Medical records of ALK+ NSCLC patients with stage III/IV or with recurrence after the surgery who received first-line alectinib or crizotinib were retrospectively collected in our center. Information of ALK variants was confirmed through the detection of patient’s samples either at the time of diagnosis or progression. We analyzed the tumor invasiveness, response to ALK inhibitors, progression pattern and resistance mechanism in different ALK variants. Shorter EML4 variants included EML4 fusions up to exon 6 and longer EML4 variants contained EML4 fusions at least exon 13.

Results

120 patients were included in our research(alectinib cohort: n=61, crizotinib cohort: n=59). Shorter EML4-variants were identified in 42 patients while 59 patients carried longer EML4-variants. The extent of tumor dissemination before the initiation of targeted therapy was similar between shorter and longer variants.

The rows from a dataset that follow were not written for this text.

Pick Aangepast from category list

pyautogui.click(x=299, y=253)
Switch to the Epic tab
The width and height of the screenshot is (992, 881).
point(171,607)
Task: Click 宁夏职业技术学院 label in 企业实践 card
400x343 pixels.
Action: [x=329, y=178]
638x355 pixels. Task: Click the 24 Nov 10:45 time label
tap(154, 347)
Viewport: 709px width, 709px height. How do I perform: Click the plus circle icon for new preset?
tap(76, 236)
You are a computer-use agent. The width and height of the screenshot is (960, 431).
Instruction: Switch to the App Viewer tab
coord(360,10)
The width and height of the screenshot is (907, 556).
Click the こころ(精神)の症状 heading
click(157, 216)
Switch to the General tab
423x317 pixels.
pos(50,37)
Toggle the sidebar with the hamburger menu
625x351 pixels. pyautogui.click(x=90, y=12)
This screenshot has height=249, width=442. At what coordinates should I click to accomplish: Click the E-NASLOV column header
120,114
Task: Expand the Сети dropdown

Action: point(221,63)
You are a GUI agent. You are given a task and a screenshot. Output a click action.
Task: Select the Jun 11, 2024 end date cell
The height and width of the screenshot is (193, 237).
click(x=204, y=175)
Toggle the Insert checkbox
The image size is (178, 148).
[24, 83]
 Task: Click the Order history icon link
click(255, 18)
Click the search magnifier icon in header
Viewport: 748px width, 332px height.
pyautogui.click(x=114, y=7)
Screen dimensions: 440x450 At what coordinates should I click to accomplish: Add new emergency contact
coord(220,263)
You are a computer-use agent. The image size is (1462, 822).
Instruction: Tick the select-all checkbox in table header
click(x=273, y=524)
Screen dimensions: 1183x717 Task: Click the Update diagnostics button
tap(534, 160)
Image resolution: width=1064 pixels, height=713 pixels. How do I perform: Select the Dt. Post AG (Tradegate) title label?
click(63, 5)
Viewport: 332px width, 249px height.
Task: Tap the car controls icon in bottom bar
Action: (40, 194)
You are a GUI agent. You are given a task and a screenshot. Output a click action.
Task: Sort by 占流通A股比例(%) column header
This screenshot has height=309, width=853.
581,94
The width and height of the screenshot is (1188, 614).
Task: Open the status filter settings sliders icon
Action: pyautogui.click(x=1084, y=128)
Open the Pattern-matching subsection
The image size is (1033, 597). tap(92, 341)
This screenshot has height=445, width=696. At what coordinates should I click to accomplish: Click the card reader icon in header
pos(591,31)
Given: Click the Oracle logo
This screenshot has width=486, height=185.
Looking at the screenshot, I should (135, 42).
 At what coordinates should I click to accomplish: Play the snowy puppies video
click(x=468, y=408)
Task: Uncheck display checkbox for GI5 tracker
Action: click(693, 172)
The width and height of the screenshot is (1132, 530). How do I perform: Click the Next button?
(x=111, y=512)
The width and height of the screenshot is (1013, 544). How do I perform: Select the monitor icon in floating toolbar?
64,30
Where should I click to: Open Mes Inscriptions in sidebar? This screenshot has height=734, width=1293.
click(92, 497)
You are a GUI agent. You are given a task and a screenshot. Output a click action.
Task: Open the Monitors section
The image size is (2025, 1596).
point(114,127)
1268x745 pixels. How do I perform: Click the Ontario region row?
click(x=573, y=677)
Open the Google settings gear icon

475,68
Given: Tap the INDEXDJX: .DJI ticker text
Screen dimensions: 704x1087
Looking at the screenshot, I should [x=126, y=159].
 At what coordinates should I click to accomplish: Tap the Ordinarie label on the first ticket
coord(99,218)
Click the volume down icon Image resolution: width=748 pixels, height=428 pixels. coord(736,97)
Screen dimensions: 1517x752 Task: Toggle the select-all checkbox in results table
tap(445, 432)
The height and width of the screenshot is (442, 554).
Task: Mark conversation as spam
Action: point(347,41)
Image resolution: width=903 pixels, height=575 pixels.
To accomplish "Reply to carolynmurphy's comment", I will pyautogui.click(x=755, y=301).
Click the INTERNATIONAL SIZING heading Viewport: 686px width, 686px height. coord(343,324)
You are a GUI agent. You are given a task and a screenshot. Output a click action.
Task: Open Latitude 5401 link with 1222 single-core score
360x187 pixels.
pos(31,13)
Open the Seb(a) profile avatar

In alectinib cohort, shorter forms presented numerically lower response rate than their counterparts(75% vs 95.5%, p=0.141), meanwhile, patients with shorter variants experienced significantly unfavorable PFS(NE vs NE, p=0.0453, HR=3.24(95%CI: 0.94 to 11.2)), however, this was not the case in patients treated with first-line crizotinib(ORR: 85% vs 91.7%, p=0.828, PFS: 11.0m vs 12.9m, p=0.349,HR=1.3(95%CI: 0.72 to 2.3)). Higher frequency of ALK secondary mutation(64.7% vs 38.5%, p=0.269)was reported in shorter forms, additionally, for patients who developed ALK secondary mutation, G1202R was much more common in shorter EML4 variants(90.9% vs 0%,p=0.001).

Conclusions

Our study indicated different response to ALK inhibitors and resistance mechanism between shorter and longer EML4-variants, therefore, more pertinent treatment strategy was in need of further exploration for different ALK variants.

Legal entity responsible for the study

The authors.

Funding

Has not received any funding.

Disclosure

All authors have declared no conflicts of interest.